[THE DATA — start]
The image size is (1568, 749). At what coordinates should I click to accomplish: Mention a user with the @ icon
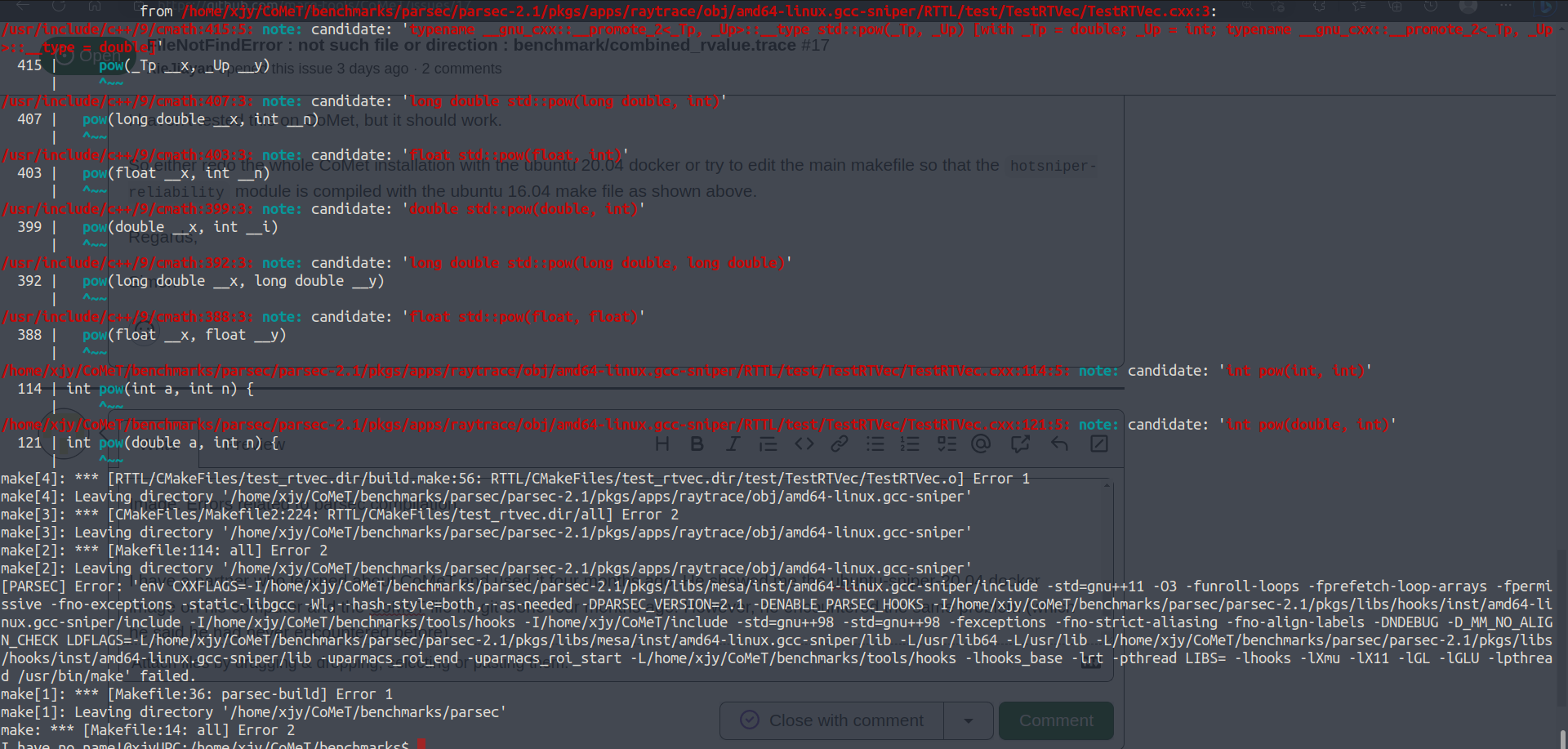click(982, 444)
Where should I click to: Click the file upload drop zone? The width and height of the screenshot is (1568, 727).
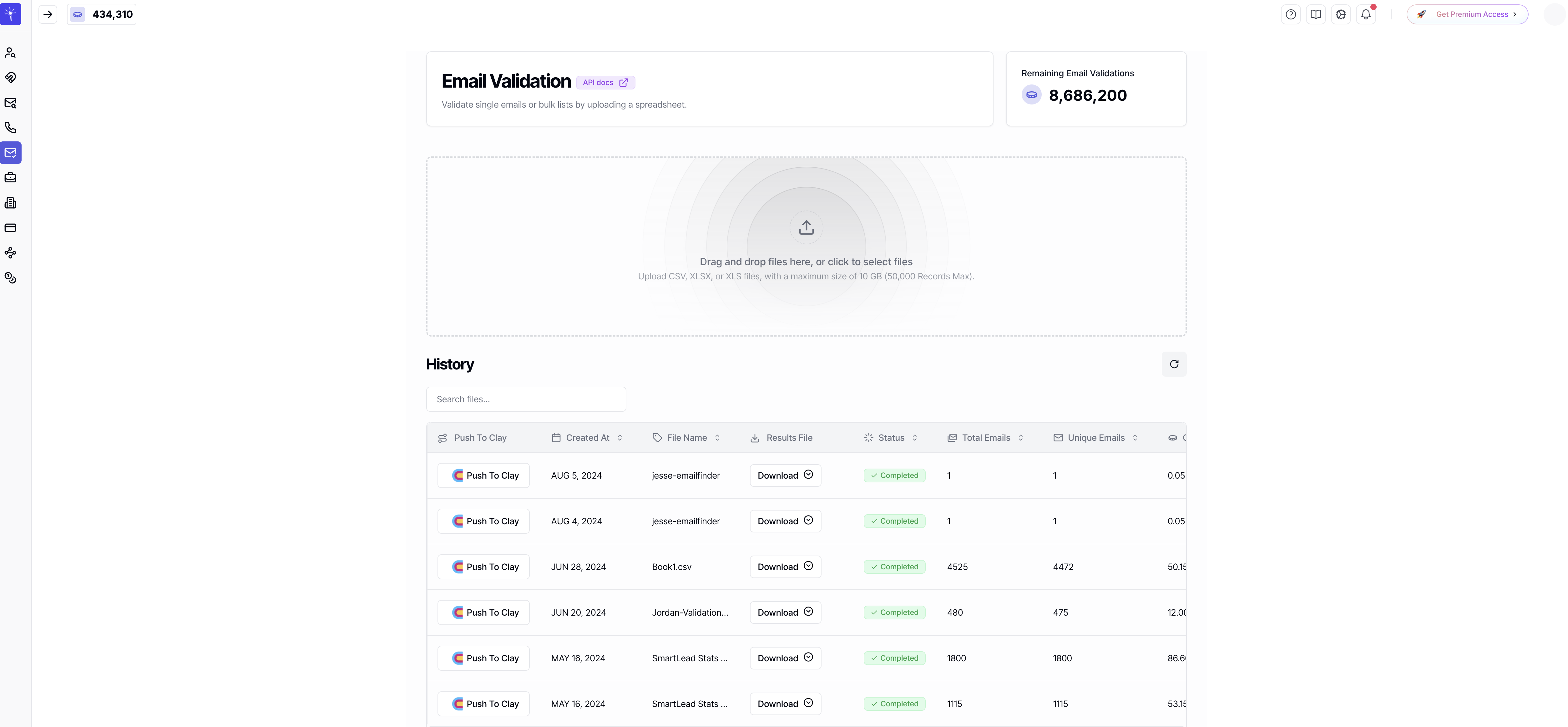(806, 247)
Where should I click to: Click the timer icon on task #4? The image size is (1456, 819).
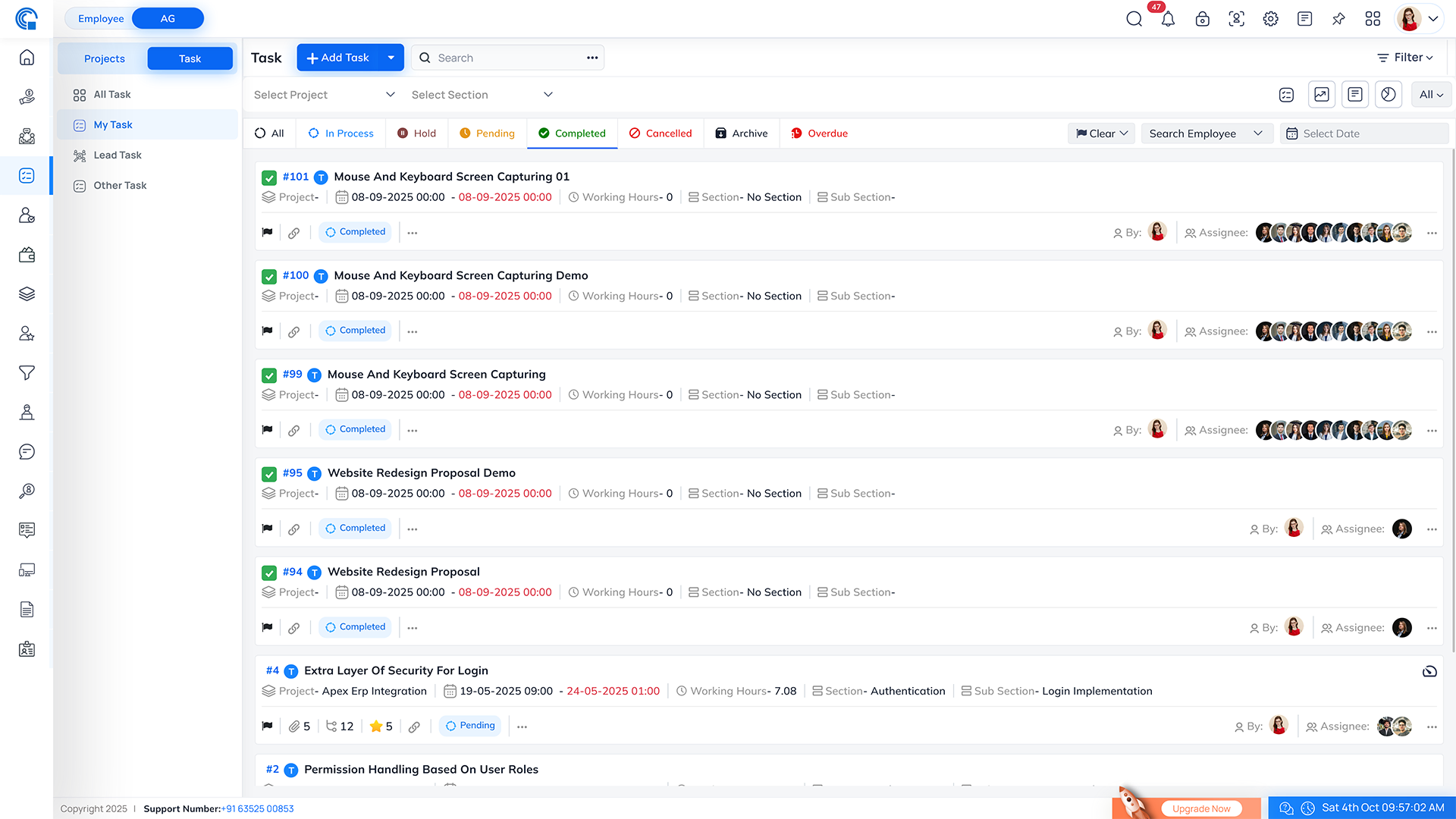click(1429, 671)
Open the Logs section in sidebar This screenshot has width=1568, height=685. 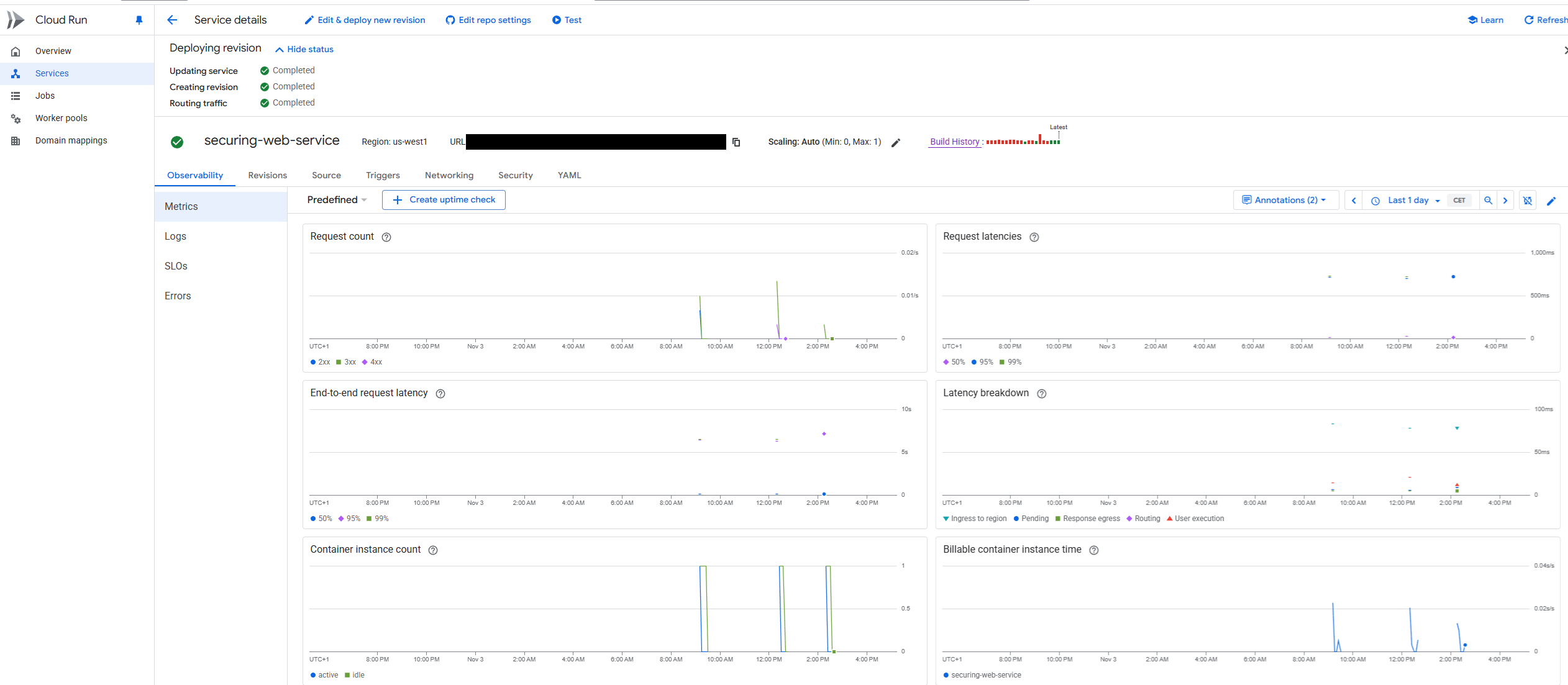click(175, 236)
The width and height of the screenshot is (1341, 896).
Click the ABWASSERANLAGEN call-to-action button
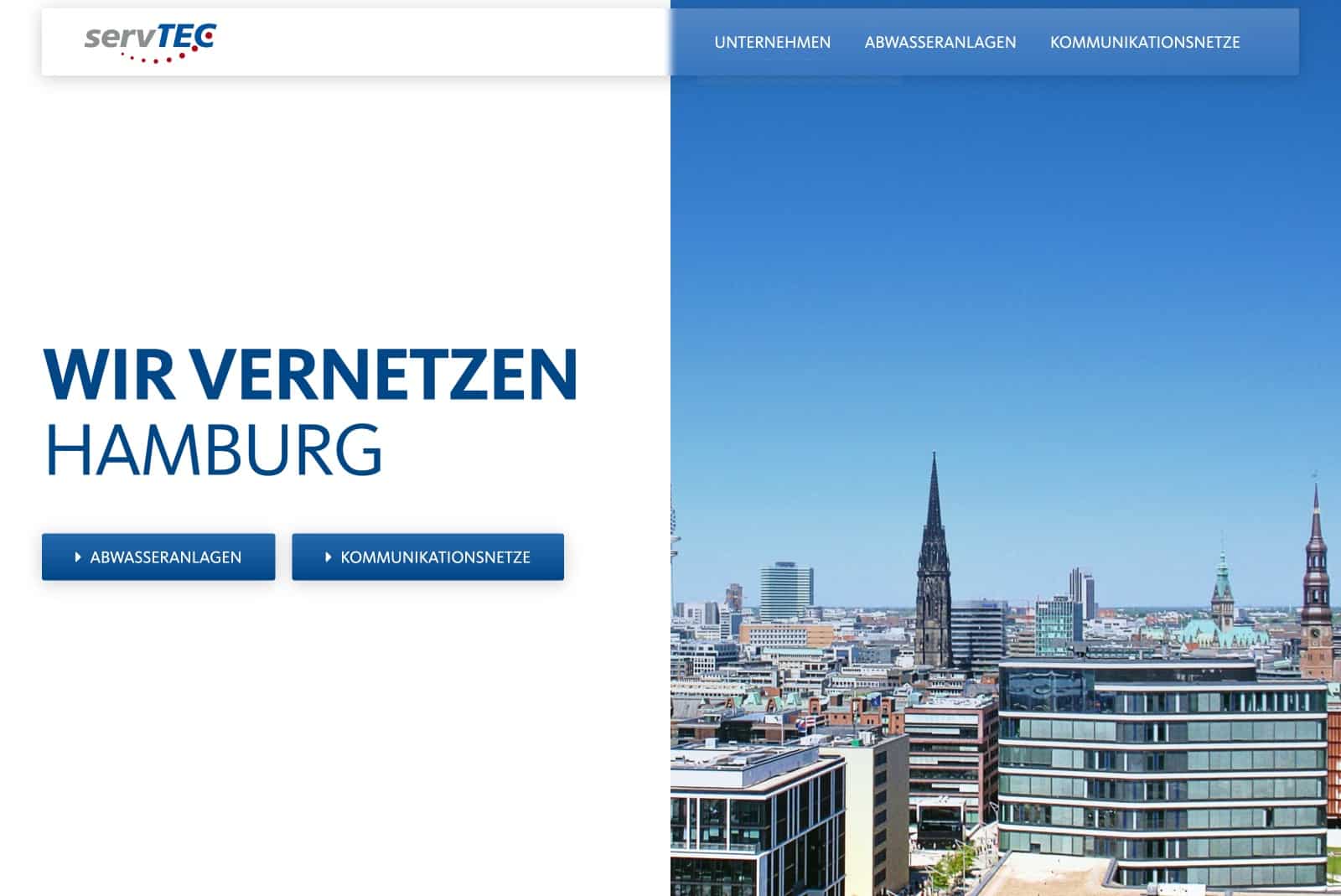158,555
[THE DATA — finish]
Retype precisely, and only, the lines from the one holding "The width and height of the screenshot is (1341, 896)." through the final line of the data above, with the pictures omitted.

The width and height of the screenshot is (1341, 896).
Click the ABWASSERANLAGEN call-to-action button
158,555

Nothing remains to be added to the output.